> _What you should do_: Below are entries; output exactly the lines from the one with "Latest activity (631, 222)" to the one with "Wartung & Service (942, 130)", both included, and nothing else.

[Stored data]
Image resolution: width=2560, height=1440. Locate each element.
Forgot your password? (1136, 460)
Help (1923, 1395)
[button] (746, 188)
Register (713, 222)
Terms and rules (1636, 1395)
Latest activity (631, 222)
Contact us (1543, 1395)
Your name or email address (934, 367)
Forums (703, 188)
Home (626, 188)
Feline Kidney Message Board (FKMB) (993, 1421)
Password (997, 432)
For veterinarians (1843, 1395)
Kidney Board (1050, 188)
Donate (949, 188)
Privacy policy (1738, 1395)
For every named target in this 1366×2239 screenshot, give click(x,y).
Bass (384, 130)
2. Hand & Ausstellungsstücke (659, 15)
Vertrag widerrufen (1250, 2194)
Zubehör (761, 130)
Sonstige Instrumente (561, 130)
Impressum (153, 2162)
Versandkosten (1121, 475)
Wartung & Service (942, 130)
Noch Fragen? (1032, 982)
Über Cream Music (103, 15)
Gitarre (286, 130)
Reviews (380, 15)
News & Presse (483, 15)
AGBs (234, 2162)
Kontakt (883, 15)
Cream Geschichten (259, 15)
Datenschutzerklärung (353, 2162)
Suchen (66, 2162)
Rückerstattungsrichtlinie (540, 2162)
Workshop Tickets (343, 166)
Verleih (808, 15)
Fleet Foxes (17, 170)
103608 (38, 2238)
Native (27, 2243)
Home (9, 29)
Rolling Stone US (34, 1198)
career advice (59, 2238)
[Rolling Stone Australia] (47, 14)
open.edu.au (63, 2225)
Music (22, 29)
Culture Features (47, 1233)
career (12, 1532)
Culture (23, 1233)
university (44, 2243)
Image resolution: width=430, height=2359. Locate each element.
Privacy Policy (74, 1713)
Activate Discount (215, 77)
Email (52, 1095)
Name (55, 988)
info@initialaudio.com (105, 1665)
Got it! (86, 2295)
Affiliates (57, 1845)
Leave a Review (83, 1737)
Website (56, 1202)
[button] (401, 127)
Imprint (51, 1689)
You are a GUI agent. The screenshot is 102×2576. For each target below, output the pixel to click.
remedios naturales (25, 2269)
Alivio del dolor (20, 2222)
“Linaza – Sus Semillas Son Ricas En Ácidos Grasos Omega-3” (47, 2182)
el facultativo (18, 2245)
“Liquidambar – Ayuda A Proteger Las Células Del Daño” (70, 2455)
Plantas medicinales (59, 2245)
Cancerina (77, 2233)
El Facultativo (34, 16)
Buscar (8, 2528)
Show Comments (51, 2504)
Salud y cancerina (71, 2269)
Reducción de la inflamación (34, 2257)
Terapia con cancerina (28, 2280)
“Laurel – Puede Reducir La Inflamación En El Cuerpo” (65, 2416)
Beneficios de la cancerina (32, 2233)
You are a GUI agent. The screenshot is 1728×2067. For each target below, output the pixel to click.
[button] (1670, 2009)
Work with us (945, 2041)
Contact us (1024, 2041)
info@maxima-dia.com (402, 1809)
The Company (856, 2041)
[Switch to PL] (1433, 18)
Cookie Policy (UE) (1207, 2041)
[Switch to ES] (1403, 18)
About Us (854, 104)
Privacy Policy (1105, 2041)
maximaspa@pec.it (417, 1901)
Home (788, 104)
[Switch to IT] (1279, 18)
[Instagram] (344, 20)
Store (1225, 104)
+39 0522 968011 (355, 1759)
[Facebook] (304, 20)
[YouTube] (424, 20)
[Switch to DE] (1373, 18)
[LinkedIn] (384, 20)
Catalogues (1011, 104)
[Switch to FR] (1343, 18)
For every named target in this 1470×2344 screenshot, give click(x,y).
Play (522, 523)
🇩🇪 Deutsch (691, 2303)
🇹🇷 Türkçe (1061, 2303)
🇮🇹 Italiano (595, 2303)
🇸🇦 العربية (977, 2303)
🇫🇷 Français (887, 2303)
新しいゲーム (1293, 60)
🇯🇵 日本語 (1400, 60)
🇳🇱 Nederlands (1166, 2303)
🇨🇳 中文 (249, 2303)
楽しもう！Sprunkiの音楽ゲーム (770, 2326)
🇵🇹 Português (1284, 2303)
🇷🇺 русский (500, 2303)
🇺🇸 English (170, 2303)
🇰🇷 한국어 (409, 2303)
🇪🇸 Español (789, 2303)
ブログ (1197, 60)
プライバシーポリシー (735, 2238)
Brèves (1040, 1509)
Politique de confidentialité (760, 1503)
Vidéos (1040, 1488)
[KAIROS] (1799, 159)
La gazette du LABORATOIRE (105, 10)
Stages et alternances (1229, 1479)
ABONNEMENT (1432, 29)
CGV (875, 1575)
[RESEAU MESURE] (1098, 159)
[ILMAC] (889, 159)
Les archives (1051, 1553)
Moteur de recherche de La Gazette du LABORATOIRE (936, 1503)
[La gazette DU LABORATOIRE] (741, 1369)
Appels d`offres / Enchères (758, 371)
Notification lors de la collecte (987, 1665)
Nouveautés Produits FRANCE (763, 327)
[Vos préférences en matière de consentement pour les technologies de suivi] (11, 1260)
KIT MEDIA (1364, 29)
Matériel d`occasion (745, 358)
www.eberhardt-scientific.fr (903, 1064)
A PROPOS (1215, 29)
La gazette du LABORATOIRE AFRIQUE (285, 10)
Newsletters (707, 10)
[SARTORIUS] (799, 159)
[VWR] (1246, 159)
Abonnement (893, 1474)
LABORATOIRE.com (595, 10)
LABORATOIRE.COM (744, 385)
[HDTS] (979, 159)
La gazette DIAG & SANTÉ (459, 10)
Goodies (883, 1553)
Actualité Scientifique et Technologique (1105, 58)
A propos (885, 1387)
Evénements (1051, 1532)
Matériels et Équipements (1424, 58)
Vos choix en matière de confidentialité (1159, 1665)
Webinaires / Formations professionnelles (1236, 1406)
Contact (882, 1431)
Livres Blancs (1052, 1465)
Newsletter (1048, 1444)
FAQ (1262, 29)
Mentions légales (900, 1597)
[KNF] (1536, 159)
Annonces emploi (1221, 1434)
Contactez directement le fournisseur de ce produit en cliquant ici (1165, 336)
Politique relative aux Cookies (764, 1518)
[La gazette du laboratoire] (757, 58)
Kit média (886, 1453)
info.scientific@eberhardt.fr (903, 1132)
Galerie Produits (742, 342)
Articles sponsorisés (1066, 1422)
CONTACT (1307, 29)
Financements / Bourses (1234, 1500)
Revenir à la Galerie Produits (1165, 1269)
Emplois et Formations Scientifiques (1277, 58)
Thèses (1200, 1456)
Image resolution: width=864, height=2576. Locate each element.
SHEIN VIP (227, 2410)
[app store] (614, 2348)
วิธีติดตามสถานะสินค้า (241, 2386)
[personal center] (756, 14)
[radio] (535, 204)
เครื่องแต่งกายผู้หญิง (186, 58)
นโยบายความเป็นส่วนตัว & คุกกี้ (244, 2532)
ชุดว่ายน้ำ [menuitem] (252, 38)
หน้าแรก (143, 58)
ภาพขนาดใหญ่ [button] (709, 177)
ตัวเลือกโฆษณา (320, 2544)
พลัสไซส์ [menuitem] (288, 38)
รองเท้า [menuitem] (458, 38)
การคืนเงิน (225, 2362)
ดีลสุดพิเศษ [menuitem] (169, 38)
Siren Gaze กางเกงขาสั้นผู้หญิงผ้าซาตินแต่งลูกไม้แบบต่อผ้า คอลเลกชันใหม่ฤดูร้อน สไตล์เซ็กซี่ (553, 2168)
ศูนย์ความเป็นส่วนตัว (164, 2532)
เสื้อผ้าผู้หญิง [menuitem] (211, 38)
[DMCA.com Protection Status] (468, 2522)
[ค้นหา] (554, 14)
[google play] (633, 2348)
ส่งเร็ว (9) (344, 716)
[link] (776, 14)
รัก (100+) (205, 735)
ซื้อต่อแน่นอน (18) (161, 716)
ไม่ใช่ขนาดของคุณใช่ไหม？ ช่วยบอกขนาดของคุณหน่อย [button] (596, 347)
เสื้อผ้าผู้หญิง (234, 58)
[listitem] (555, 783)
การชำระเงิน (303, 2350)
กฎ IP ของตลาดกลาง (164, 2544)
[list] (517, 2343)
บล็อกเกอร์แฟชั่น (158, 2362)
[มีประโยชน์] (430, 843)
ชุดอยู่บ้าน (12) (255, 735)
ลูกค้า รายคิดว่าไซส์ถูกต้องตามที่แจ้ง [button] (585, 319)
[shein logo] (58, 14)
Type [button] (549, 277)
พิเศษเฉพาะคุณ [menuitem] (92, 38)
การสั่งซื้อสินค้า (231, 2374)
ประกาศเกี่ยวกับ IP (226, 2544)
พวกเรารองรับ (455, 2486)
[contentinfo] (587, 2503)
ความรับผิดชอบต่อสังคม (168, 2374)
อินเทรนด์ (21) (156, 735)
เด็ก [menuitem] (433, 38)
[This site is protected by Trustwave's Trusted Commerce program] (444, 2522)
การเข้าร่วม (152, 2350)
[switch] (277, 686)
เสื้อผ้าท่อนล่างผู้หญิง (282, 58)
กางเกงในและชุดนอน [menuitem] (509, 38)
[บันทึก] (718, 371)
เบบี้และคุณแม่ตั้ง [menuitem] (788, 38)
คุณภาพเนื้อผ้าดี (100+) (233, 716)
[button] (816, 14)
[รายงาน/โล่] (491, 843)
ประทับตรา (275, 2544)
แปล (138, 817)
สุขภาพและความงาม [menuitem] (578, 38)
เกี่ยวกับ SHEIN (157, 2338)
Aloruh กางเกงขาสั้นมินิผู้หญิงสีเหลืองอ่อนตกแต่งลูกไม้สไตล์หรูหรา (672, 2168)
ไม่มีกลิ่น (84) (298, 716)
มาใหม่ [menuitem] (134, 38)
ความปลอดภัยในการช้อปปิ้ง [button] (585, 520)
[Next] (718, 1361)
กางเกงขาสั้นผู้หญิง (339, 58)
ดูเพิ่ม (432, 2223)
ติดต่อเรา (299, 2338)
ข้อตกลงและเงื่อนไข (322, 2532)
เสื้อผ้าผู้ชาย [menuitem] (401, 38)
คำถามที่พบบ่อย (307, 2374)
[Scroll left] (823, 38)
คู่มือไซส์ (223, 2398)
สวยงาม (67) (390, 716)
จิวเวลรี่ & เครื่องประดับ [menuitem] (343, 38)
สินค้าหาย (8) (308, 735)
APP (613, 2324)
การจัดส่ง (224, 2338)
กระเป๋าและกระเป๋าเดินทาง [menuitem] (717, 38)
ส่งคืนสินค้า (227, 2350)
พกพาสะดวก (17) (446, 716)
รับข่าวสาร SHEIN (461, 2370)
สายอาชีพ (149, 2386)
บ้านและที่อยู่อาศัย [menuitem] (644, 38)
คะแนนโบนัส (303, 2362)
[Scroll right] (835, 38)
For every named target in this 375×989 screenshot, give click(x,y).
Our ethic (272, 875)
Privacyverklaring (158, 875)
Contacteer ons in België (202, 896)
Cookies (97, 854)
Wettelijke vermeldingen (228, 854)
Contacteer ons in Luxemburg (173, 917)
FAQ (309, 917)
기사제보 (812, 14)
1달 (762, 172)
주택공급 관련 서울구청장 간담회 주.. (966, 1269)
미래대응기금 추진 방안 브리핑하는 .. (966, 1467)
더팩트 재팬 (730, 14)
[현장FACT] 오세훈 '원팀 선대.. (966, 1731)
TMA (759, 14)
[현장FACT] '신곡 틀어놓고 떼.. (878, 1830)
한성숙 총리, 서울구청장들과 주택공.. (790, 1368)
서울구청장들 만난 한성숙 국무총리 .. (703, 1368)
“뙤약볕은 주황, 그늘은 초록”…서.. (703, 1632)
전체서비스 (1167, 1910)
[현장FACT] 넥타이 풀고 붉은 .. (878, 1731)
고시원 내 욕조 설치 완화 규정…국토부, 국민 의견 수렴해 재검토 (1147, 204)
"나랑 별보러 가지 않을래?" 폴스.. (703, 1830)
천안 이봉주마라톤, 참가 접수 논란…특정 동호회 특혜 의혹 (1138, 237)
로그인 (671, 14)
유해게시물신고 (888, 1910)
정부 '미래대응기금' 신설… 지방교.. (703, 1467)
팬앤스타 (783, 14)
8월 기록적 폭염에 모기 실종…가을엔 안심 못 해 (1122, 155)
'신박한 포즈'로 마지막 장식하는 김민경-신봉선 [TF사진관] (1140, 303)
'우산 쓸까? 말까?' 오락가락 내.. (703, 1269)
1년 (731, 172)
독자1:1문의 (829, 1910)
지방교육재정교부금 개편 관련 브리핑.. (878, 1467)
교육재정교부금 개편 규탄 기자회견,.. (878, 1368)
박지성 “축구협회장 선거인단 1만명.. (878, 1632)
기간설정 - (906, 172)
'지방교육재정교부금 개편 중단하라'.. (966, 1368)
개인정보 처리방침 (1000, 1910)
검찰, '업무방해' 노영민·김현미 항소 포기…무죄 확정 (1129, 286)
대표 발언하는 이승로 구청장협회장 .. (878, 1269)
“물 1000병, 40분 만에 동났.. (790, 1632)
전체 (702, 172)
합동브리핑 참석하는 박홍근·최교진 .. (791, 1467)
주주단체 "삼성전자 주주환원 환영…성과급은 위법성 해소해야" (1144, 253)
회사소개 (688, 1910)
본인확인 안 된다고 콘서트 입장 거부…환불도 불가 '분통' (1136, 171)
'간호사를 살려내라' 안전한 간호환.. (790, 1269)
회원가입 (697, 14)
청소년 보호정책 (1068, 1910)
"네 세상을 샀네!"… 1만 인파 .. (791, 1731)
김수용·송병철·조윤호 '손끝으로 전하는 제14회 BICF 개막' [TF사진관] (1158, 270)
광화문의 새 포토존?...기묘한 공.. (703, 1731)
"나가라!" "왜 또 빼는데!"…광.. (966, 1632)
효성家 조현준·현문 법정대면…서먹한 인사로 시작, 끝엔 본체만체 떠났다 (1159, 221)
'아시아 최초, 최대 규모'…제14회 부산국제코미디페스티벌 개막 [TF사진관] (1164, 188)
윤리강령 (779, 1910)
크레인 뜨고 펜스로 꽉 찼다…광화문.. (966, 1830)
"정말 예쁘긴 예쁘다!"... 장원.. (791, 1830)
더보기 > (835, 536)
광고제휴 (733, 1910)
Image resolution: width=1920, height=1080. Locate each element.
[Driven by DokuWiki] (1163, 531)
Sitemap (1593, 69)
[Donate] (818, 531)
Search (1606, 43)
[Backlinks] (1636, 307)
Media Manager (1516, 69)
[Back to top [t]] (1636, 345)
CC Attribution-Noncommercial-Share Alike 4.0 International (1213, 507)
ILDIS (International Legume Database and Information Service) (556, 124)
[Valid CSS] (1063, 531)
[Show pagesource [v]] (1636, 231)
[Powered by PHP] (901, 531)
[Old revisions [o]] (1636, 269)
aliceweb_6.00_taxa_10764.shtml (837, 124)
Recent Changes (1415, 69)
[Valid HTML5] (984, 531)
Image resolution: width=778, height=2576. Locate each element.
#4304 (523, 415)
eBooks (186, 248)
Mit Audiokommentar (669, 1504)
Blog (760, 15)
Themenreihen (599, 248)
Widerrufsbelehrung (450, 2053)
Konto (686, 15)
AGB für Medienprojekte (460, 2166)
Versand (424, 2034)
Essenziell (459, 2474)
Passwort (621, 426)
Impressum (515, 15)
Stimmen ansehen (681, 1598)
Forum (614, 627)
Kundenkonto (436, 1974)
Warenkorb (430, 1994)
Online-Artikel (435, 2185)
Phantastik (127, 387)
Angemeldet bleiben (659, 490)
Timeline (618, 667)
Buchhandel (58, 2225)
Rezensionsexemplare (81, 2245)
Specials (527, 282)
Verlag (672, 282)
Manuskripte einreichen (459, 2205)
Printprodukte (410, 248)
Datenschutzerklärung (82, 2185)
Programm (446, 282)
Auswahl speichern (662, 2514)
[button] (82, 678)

> _Exercise result_:
Latest activity (631, 222)
Contact us (1543, 1395)
Your name or email address (934, 367)
Forums (703, 188)
Home (626, 188)
Feline Kidney Message Board (FKMB) (993, 1421)
Password (997, 432)
For veterinarians (1843, 1395)
Kidney Board (1050, 188)
Donate (949, 188)
Privacy policy (1738, 1395)
For every named target in this 1366×2239 screenshot, give click(x,y).
Bass (384, 130)
2. Hand & Ausstellungsstücke (659, 15)
Vertrag widerrufen (1250, 2194)
Zubehör (761, 130)
Sonstige Instrumente (561, 130)
Impressum (153, 2162)
Versandkosten (1121, 475)
Wartung & Service (942, 130)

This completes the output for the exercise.